The letters in the New Testament were written with a purpose in mind. We need to understand that they weren’t random scribbles put down by a Christian writer or apostle for no particular reason. The letters were not idle doodling, a simple jotting down onto a piece of papyrus paper of unrelated, purposeless thoughts. When I was in university, I was a good student in that I took notes of what was being taught, but I was always amazed to see other people daydreaming, just drawing pictures or putting down obscure, meaningless words onto paper. The letters of the New Testament were purposefully written by their authors. Actually,  the letter written by the half-brother of Jesus, Jude, doesn’t state who he was writing to, but his letter, other than Hebrews, was the only letter that wasn’t specific in its opening verses as to its recipients.
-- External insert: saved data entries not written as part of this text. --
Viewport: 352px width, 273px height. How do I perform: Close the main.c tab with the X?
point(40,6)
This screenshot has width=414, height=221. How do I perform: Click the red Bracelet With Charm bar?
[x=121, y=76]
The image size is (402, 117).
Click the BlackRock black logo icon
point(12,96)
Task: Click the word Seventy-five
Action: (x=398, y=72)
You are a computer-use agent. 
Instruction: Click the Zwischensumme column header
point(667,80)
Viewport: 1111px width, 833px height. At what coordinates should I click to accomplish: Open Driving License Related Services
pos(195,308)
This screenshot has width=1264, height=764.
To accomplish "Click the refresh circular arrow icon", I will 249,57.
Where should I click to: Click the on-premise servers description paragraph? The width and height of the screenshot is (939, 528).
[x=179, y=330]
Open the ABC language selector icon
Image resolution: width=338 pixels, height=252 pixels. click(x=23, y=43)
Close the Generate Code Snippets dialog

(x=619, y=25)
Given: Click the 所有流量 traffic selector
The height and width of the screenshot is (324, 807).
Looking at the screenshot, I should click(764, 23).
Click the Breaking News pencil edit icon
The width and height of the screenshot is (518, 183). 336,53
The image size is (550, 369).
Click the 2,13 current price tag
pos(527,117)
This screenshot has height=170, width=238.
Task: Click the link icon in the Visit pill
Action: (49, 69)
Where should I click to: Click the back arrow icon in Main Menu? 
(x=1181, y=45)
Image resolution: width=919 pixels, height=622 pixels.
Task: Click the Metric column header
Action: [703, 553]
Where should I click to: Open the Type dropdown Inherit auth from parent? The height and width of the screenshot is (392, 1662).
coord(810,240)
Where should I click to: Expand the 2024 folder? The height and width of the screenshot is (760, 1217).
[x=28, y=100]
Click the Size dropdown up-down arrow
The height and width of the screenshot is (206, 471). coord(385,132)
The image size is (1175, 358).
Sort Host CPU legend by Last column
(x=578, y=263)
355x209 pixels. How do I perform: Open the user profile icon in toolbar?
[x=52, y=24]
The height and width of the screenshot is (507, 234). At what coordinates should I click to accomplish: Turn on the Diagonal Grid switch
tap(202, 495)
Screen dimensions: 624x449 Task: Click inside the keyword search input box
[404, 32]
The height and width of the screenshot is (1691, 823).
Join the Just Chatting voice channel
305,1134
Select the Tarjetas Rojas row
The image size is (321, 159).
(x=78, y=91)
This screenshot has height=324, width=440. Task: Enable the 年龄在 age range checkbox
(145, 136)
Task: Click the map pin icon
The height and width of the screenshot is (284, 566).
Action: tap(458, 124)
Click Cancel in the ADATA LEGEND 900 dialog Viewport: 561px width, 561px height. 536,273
The other half-brother of Jesus who wrote in the New Testament, James, said at the start of his letter that he was writing to “the 12 tribes scattered among the nations”, so to Jewish or Hebrew Christians. The apostle Paul’s letters see him stating in his opening salutations that he was writing to a specific church, such as in Rome, or to an individual such as Titus. The apostle John’s 3 letters, as were Peter’s 2 letters, were written to specific people, we can read. Again, the Letter to the Hebrews which we have been preaching through in a sermon series that concludes today, doesn’t say in its opening verses who the letter was directed to but once you start reading it, it is evident that it was intended for a specific group, that being Jewish or Hebrew Christians. It was later given the moniker “Hebrews” by the early church. Really, Hebrews isn’t much of a letter. It is not very sweet or endearing. More, it is a sermon. The only personal information in it that would indicate it is a letter comes at the very end of its final chapter, chapter 13:

Brothers and sisters, I urge you to bear with my word of exhortation, for in fact I have written to you quite briefly. (Hebrews 13:22)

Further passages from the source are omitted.